This week I’m going to kick off a new regular Monday innovation – a quick round up of macro stories that have captured my eye. Three subjects this week: trade wars, the debt mountain and gold demand ebbing away.

So, let’s start with the dreary subject of trade wars. The Donald has now decided to implement his own zero sum way of looking at the world and slapped tariffs on a bunch of imports that allegedly threaten national security. Our Prime Minister might be a tad disappointed that our Brexit Buddie is behaving beastly, but I think the rest of us can safely agree that Trump and his toady Ross is speaking complete and utter bollocks. There IS a case for nobbling the Chinese for their anti-trade practices but hitting your friends and allies with an outrageous invention that steel supplies are a national security threat is just…well….bollocks. We should be ready to stand up for industry and tell the American’s what we truly think. And then if they don’t listen, hit them hard where it hurts. And I speak as a true Atlanticist!

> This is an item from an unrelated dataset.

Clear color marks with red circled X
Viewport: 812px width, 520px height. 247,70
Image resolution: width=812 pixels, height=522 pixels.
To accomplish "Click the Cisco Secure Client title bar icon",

Anyway, here’s a good short summation of why global markets don’t seem to be too worried by all this blustering. It’s from Tomasz Wieladek over at Barclays and it contained in his Friday Thinking Macro note, entitled ‘Trade War’ in perspective. Wieladek uses a VAR framework to study the effect of US tariffs on global growth and CPI.

  • US tariffs act as a negative supply shock to the world economy. Our estimates for the first year after the tariff are large, but uncertain. We illustrate the effect of a 1% US tariff as a share of imports with second-year estimates. As a result, global growth falls by 0.3pp, inflation rises by 0.4pp. With tit-for-tat retaliation, the effects double.
  • US steel tariffs represent only 0.33% of US imports, even excluding exemptions. The Intellectual Property tariff of 25% on $50bn of Chinese goods is 0.5% of US imports. The threat of a 25% tariff on $100bn of Chinese goods would be double.
  • Based on these numbers, the steel tariff could reduce global growth by 0.1pp and raise inflation by 0.1pp in the second year. If $50bn of IP tariffs are added and retaliated tit-for-tat, growth would fall by 0.6pp and inflation rise by 0.7pp. With $100bn and tit-for-tat retaliation, growth falls 0.9pp and inflation rises 1.1pp.
  • The impact on EM is larger than on DM. A 1% tariff leads EM GDP to fall by 1.1pp and inflation to rise 1.1pp. DM growth falls only by 0.5pp, while inflation rises 0.2pp.
  • Our approach may underestimate the impact of a rapid tariff rise. We likely omit second-round price and confidence effects. Global value chains could be captured by our model, as they emerged when tariffs were reduced in the 1990s. Even if the ‘true’ impact is twice our estimate, large effects still require large tariffs.
  • There are several mitigating factors. While the US used tariffs in the 19th century, large retaliations were rare. A 70% success rate in WTO trade disputes will likely encourage the US and EU to keep this resolution mechanism. Services trade could rise with US business deregulation. But likely not enough to offset the EM impact.

Next up on my roundup is this cracking graphic below which looks at global debt levels from West Country based risk consulting firm CheckRisk, founded by Nick Bullman. This snappy little number should remind us that the global mountain of debt is a real systemic risk which isn’t going away. Economists need to have a long, hard think about we design a better global economic system that doesn’t rely so excessively on leverage.

My last observation comes from a note last week from BullionVault. Fans of the shiny precious metal will know that despite winning some sympathy from gold bears such as me, demand for gold hasn’t exactly rocketed, even for the physical stuff.

In fact, Bullion Vault reports that it’s users are actually selling gold as a group, taking profit last Tuesday and liquidating 75 kilos worth £2.3 million from their total holdings. From end-March’s all-time record high, clients have now liquidated almost 0.5% of their total holding, selling it down to 38.7 tonnes worth £1.2 billion.

Crucially “what began as a Trump slump for US gold coin sales in 2017 has now spread to retail gold bar investing demand in UK and Europe. And globally, Google search volumes for the phrase ‘buy gold’ have sunk to 2007 lows, back before the global financial crisis got started. Existing gold coin and bullion bar owners have meantime turned seller, steadily exiting the stockpile they began building ahead of the financial crisis.”

BullionVault suggests that “this might seem natural with the stock market setting new all-time highs. Longer-term investors wanting to defend their profits in the stock market might take the lack of interest in gold as a contrarian signal to buy.”